Among the significant issues which have preoccupied scholars in their discussions on imprisonment is the relationship between religious reforms and the treatment of female inmates. These scholars have mentioned John Howard (1727-1790) as a member of the group of reformers who was motivated by evangelical asceticism. He abhorred the appalling prison conditions in British and other European prisons (Dobash et al 1986:36). In 1817 Elizabeth Fry, a middle class, English Quaker, helped to organise the Association for the Improvement of Female Prisoners. This group was made up of the wives of Quaker businessmen and they worked to bring about prison discipline, the separation of the sexes during incarceration, the classification of prisoners, female supervision for female inmates, adequate religious and secular instruction and the useful employment of female prisoners (Pitman in Dobash et al 1986:36). Elizabeth Fry (1780-1845) played a key role in changing the lives of female prisoners in Britain. Fry, like her predecessors, made religion a central tenet in the treatment of female prisoners (Carlen & Worrall 2006).

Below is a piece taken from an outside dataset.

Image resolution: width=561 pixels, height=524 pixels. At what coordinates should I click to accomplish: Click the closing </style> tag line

According to Dobash et al (1986:41), Fry was amongst the first to focus on female prisoners and she based her idea of reform on personal and paternalistic means of correction with religion as the main instrument. She did this by aiming to reform those women who did not adhere to the cultural specifications of the‘ideal woman’. Indeed, Carlen and Worrall (2006) point out that women’s prisons in the mid-nineteenth century became benign institutions which were organised in such a way so as to‘train’ the ‘unfortunate women’ who did not conform to the socio-cultural prescriptions of the societies from whence they sprung. Embedded in this strategy was the assumption that women are different from men and, therefore, they require special treatment which is appropriate to their sex (Zedner 1991:120). The underlying principle of Fry’s reformation involved training female inmates to become moral beings who would fit into the moral order that society has prescribed for women. Despite the underlying paternalist and religious approach to treating female prisoners, this approach did have a positive outcome as female prisoners were treated much better than had been previously.

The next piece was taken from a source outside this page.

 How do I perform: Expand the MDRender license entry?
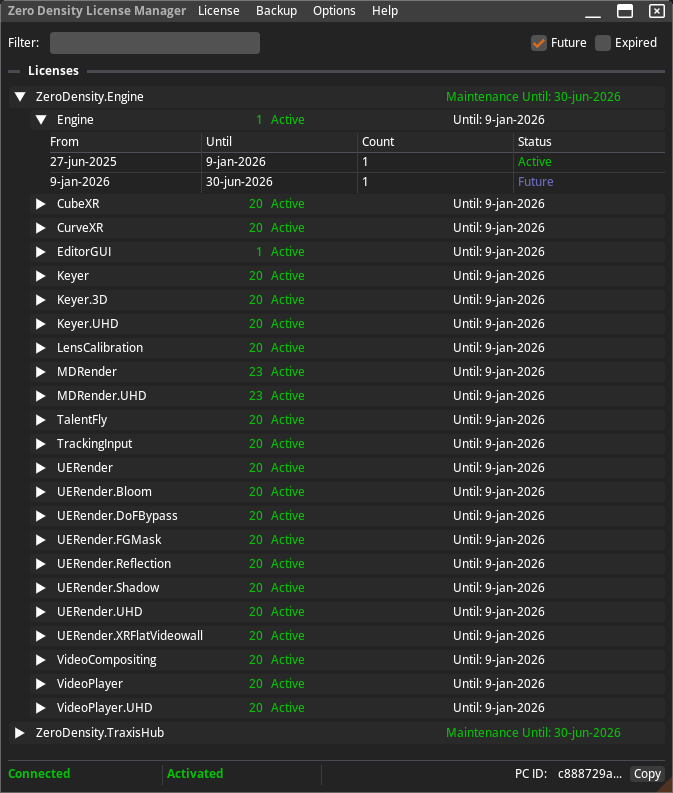(x=41, y=372)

These ideas resonate with the discussions presented in this study, especially as regards the attempt to answer the question as to the way in which both the religious organisations and the government of Cameroon have worked to address the rehabilitation of female inmates in the country.

RELIGIOUS INFLUENCES ON IMPRISONMENT IN SELECTED AFRICAN COUNTRIES

Scholarly work on prisons in Africa is inadequate despite newspaper articles and policy documents that have been written on issues of imprisonment. The ratifications by African governments of the international conventions on imprisonment are especially relevant.

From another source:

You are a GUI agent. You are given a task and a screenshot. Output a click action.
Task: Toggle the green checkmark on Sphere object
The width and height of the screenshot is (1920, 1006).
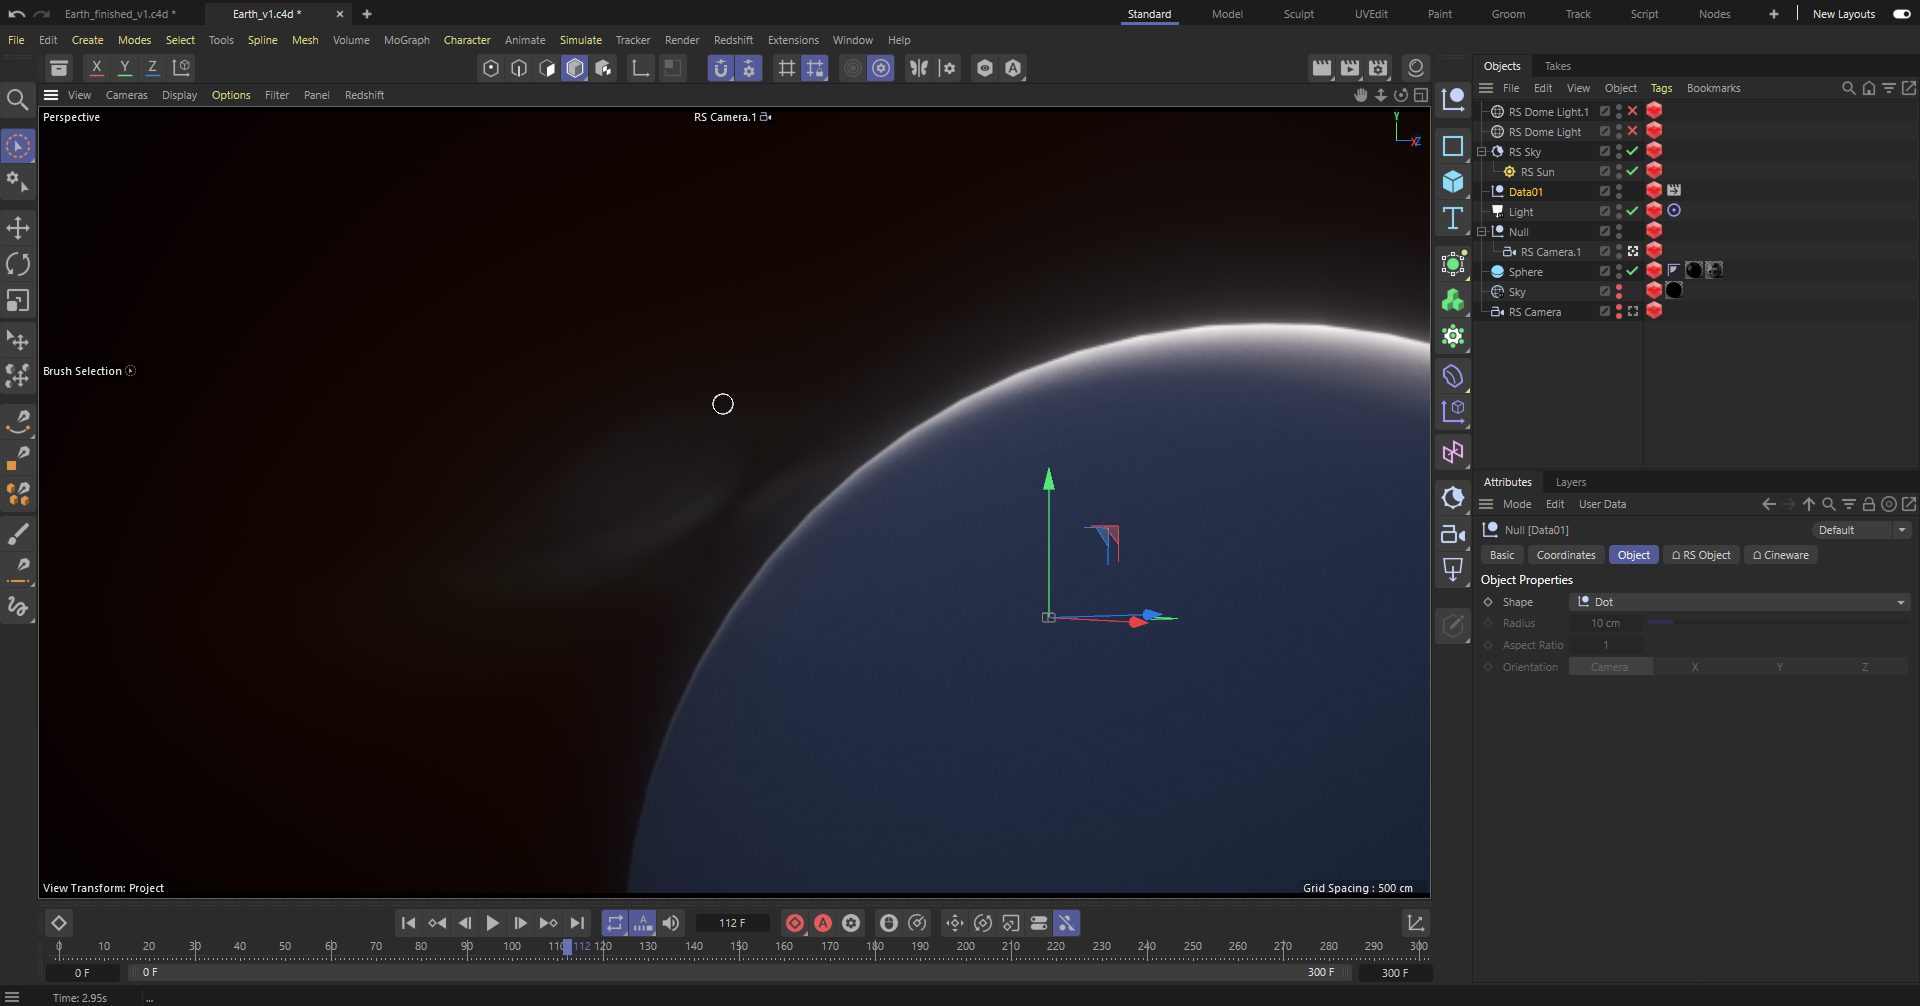point(1632,271)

The fact that prisons did not exist in Africa before the coming of the Europeans in the early 1800s is a common theme in scholarly works (see Agozino, 2005). Scholars have discussed the way in which traditional African societies used to dispense justice before the coming of the colonial powers to Africa and the reasons why prison ‘services’ were initiated on the African continent. Using the example of Nigeria, Agozino (2005:188) observes that nothing like a prison existed in Nigeria before 1800. The establishment of prisons in Nigeria is attributed to European trading companies for the purpose of detaining those Africans who resisted European authority or for holding those Africans who had been captured by Europeans during the epoch of the slave trade. Thus, prisons emerged in Nigeria, not as an agency of the criminal justice system, but to further European interests.
In sub-Saharan Africa in general, before the advent of colonisation, prisons, as seen in contemporary times, were non-existent. Conflicts were resolved in various ways and disputes were settled amicably by the elders. Fines, corporal punishments and, sometimes, the banishment of people from the land were meted out as punishment in cases of serious crimes. The most remarkable and controversial aspect of this system of justice was the extensive use of trial by ordeal, including drinking poisonous concoctions, putting the hand in boiling palm oil or water, or holding a red-hot iron bar. In such cases, if the accused came to no harm, then he or she was considered innocent (see, for example, Atabong 2011; Fombad 2007; Bernault 2003). According to Atabong (2011), ancestral spirits were often invoked and reconciliation and cleansing rites were usually performed for the purposes of redemption. The method described above relates to the system that may be witnessed in the north of Cameroon where the government has permitted traditional chiefs to detain persons outside of the government penitentiary, in a system known as ‘private prisons’ and which is infamous for the serious maltreatment of inmates (Totoum 2008).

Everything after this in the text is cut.